Post college, I wondered why there wasn't a "first comes love, then comes a shared lease, then comes a baby all wrapped in fleece" version.

Now? Now I know why the nursery rhyme is so enduring. Why, despite the many ways of bringing little babies into this world, the love, marriage, carriage sequence is pretty ideal.

Would you like to know why? It's simple.

Pregnant ladies are insane. Completely and totally batshit insane.

And. If they didn't have a ring on their finger, their formerly loving partner would leave them faster than you can say 'mood swing.'

No, seriously. If you are in the incredulous camp, I totally feel you. I used to listen friends and coworkers talk about their own pregnancies or those of their friends and secretly scoff at the anecdotes:

"Nausea all day?" Oh please. Take some pepto bismal and quit complaining.
"Food aversions?" As if anyone likes peas to begin with.
"Extreme exhausion?" I'd like an afternoon nap as well but that doesn't mean I'm pregnant.
"Heightened emotions?" Sorry to say, you were just as manic before.

But now? Oh my. Karma sure caught up with me. For the last 6-8 weeks I've had symptoms that I used to think were purely psychosomatic but now know to be anything but:

- Nausea in the morning, late afternoon and evening. In case you are curious, it is every bit as attractive as you imagine. I spent most nights laying on the couch making strange groaning noises and shooting Lou death glares while he happily ate his dinner or drank a beer. I'm sure he's never loved me as much as during those quiet evenings together.

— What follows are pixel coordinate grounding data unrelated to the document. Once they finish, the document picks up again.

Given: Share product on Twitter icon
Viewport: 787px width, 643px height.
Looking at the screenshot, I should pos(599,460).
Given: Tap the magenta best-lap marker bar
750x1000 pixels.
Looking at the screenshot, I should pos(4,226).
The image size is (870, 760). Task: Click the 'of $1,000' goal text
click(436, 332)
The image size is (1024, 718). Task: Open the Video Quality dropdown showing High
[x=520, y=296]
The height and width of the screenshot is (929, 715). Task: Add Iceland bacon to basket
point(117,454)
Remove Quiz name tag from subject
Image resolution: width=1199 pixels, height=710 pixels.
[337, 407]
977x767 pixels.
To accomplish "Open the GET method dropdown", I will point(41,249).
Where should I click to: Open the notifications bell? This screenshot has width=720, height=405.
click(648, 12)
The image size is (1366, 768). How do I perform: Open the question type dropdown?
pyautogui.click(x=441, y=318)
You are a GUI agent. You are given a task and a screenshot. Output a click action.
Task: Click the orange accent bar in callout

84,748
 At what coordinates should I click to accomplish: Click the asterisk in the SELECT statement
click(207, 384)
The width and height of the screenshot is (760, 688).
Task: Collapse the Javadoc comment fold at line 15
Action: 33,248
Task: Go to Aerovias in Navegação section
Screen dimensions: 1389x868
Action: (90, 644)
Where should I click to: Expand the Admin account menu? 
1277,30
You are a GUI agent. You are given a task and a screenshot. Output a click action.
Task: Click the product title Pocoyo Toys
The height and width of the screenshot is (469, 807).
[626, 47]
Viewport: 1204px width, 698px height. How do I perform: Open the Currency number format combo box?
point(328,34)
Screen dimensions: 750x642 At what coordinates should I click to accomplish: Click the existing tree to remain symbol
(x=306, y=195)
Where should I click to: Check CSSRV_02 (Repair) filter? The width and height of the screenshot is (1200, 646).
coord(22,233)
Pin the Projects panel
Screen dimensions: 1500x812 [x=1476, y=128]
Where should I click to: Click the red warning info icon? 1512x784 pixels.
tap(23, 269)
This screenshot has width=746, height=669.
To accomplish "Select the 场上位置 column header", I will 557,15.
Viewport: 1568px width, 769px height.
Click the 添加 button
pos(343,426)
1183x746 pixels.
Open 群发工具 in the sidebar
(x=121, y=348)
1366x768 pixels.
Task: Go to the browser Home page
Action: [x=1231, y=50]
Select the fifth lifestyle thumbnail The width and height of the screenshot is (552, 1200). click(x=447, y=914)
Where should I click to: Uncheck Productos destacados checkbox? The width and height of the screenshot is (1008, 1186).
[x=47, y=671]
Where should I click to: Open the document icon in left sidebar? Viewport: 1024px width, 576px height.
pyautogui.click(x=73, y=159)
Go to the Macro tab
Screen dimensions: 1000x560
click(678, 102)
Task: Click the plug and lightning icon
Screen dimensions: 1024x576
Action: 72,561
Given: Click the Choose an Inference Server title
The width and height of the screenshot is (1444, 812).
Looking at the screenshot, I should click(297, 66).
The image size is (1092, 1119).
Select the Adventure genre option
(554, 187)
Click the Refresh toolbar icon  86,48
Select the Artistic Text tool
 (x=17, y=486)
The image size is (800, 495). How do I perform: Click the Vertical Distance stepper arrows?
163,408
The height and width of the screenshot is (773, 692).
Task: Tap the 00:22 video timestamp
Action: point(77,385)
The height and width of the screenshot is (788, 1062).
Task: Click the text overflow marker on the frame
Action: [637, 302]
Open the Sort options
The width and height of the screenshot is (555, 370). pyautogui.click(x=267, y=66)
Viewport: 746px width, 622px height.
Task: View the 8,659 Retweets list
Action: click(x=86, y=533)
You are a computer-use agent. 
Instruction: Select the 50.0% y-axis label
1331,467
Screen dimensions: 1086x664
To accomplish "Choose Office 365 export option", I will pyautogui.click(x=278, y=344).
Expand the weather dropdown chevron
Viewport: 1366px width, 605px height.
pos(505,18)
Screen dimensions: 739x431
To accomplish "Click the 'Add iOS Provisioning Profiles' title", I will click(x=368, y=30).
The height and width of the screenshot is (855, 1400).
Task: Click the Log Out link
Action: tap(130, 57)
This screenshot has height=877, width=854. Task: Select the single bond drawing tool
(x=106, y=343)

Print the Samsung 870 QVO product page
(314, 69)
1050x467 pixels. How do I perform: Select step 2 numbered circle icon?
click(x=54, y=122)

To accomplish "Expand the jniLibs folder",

- I stopped being able to eat standby favorites such as salmon, anything green (broccoli, asparagus, spinach), tomatoes, cheese and... PASTA. (the pasta thing only lasted two weeks but those were 14 very long, confusing days) Lou and I had more than one 'invasion of the body snatchers' conversations.

- I don't think I've had the extreme exhaustion thing. It's kind of hard to tell. I nearly passed out a few times at work but, I mean, I work in tax. Welcome to the exciting world of accounting, folks.

- As for the last one... heightened emotions? Oy vey. Just as the nausea thing quieted down (I haven't been sick in a week! Yay me! Yay stomach!) the emotions ratcheted up.

For example: Waitress at the bagel place took 35 minutes to bring us our order? Usually, I'd be cool with it. I mean, it's Belgium. That sort of thing is par for the course. But this time? I was apoplectic. Lou had to talk me down from screaming for our brunch, asking to speak with her manager and demanding that our bill be reduced (3 MAJOR no-no's in Belgium). To appease me, he politely inquired as to the status of our order and said "great, thanks!" when she replied they would be out shortly. Usually, that's what I do! Since when did he become me and I become a raging witch?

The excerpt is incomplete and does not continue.